Directions for this task
For the material below, set down exactly the lines between the one containing "Image resolution: width=417" and the last line, both included, leaving every picture out.

Entries supplied
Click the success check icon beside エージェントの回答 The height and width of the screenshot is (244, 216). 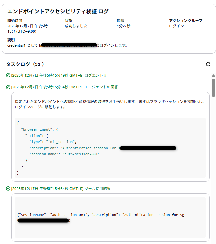point(8,87)

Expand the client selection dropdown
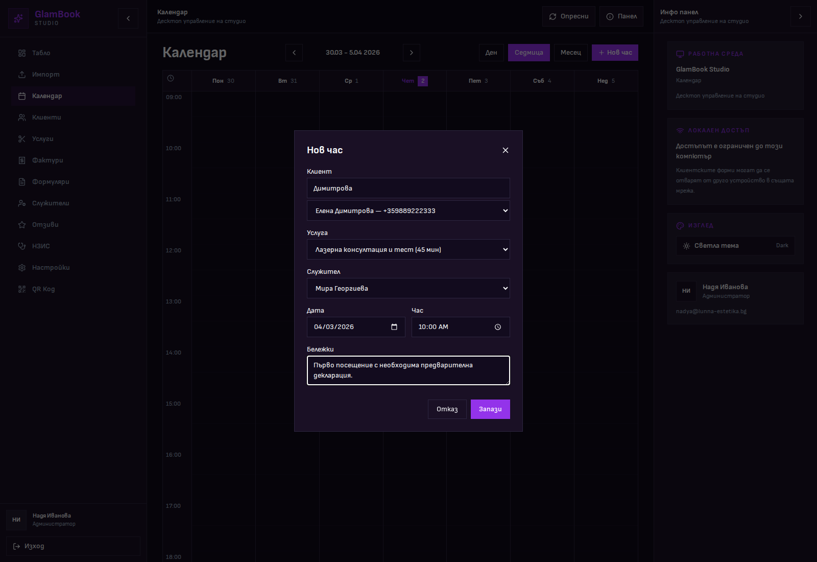click(x=408, y=210)
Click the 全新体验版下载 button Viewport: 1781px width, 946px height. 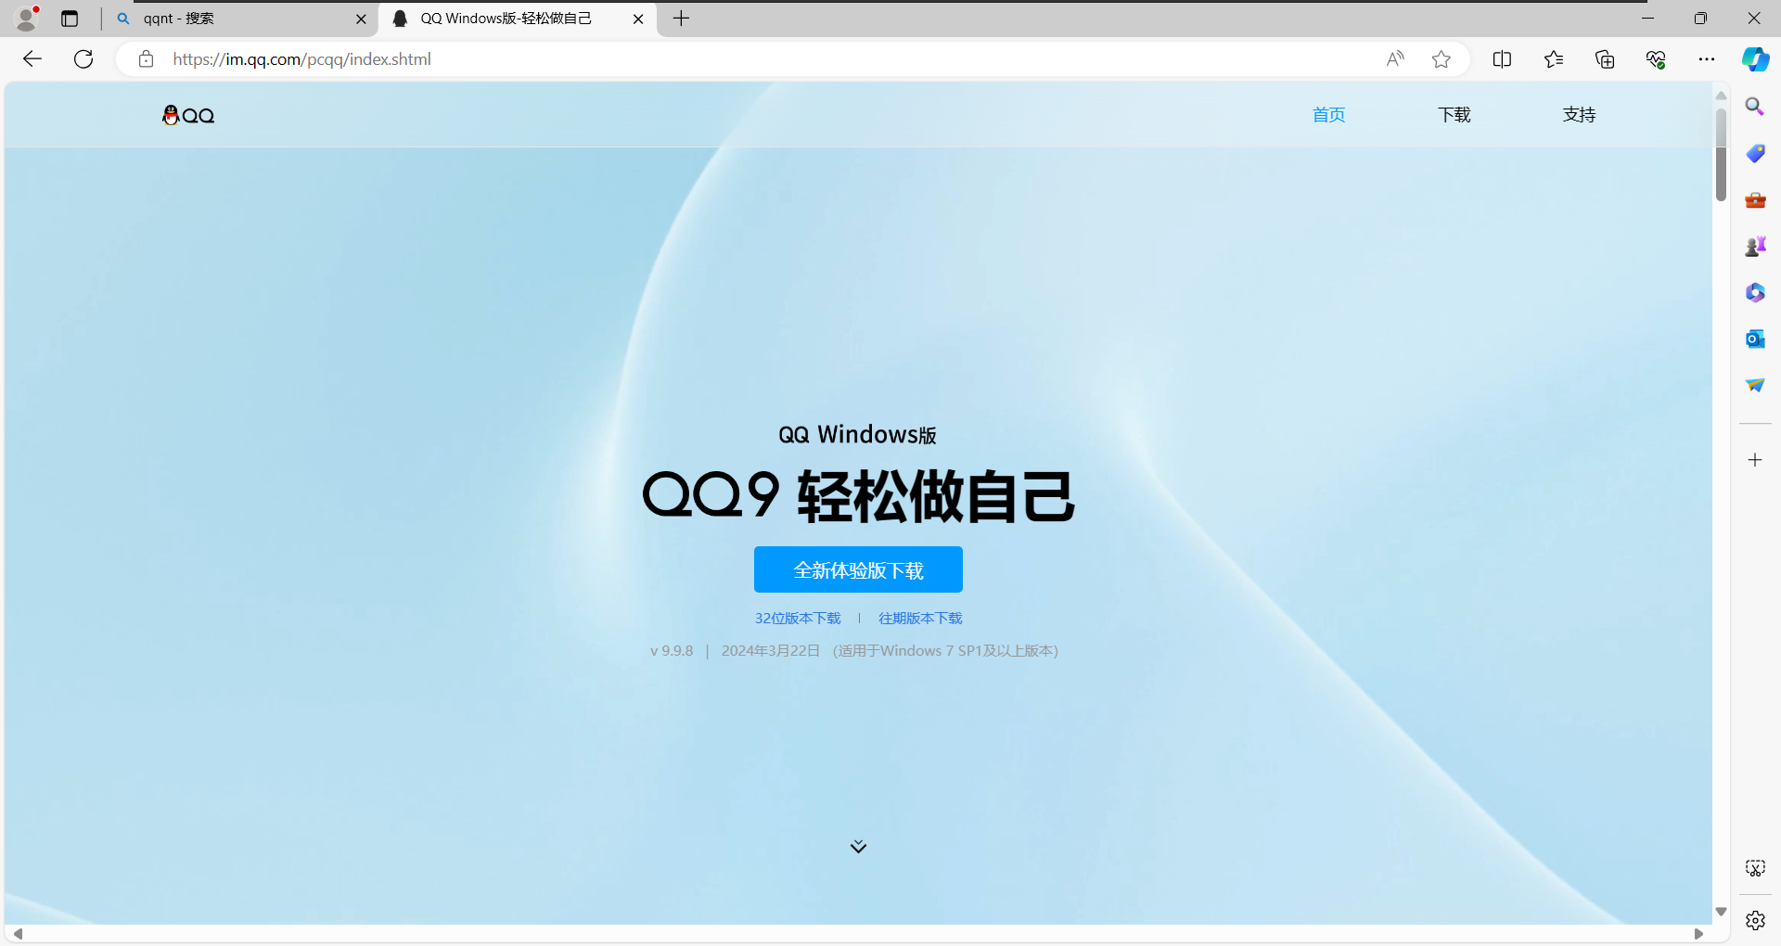click(x=858, y=569)
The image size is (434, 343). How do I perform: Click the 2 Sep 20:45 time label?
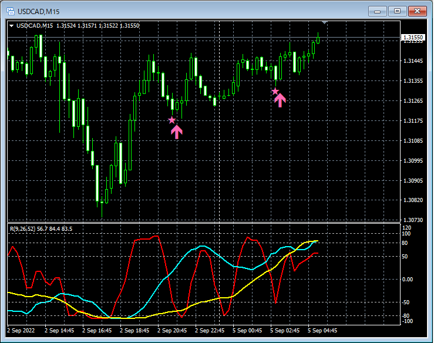pos(172,331)
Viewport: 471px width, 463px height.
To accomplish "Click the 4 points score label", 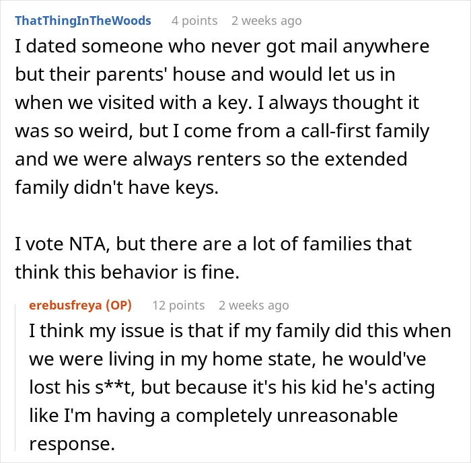I will [x=194, y=21].
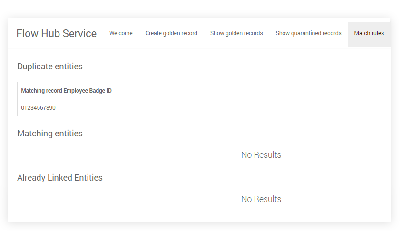The image size is (402, 240).
Task: Click the Already Linked Entities heading
Action: pyautogui.click(x=60, y=178)

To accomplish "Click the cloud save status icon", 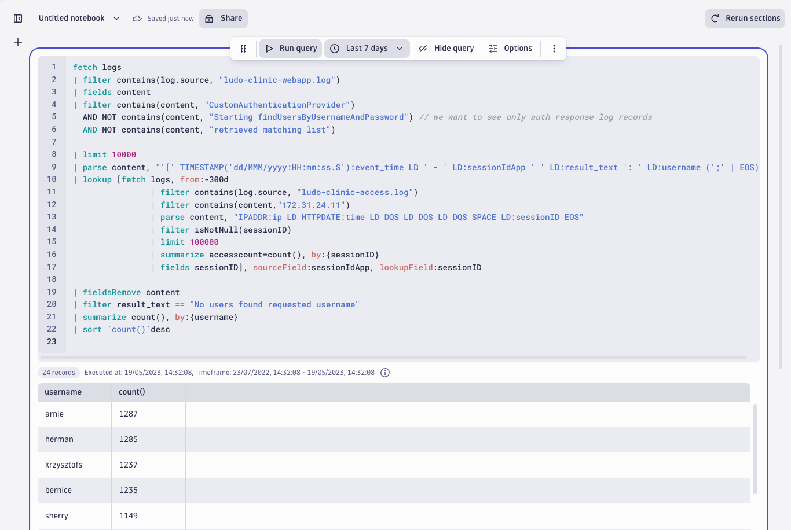I will (x=137, y=18).
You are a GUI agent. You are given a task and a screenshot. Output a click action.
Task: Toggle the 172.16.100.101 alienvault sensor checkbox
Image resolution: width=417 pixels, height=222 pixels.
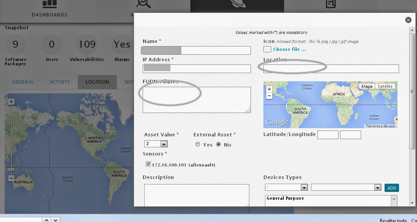coord(148,165)
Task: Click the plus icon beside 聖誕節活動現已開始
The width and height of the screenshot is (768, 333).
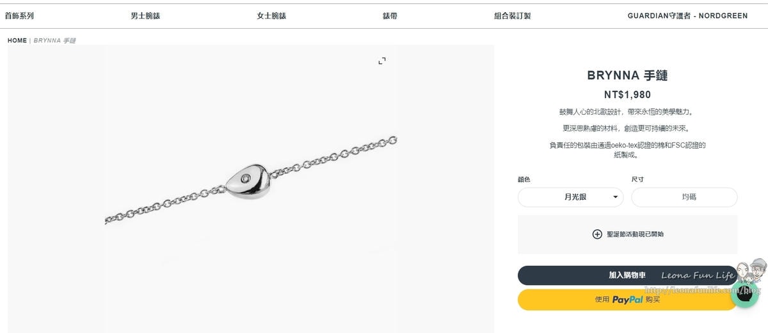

Written solution
Image resolution: width=417 pixels, height=222 pixels.
coord(148,165)
Task: Click the plus icon beside 聖誕節活動現已開始
The width and height of the screenshot is (768, 333).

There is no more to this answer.